# ABOUT THIS TASK
Nothing before the line containing "Viewport: 1280px width, 720px" should appear; please restate that line and every later line word for word through the end of the listing.

*** Opening RECORDS FOR THIS EXERCISE ***

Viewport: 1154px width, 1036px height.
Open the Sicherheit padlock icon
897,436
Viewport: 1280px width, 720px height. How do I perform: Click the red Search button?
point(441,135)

*** Closing RECORDS FOR THIS EXERCISE ***

# THE ANSWER
Viewport: 1280px width, 720px height. How do I perform: Click the red Search button?
point(441,135)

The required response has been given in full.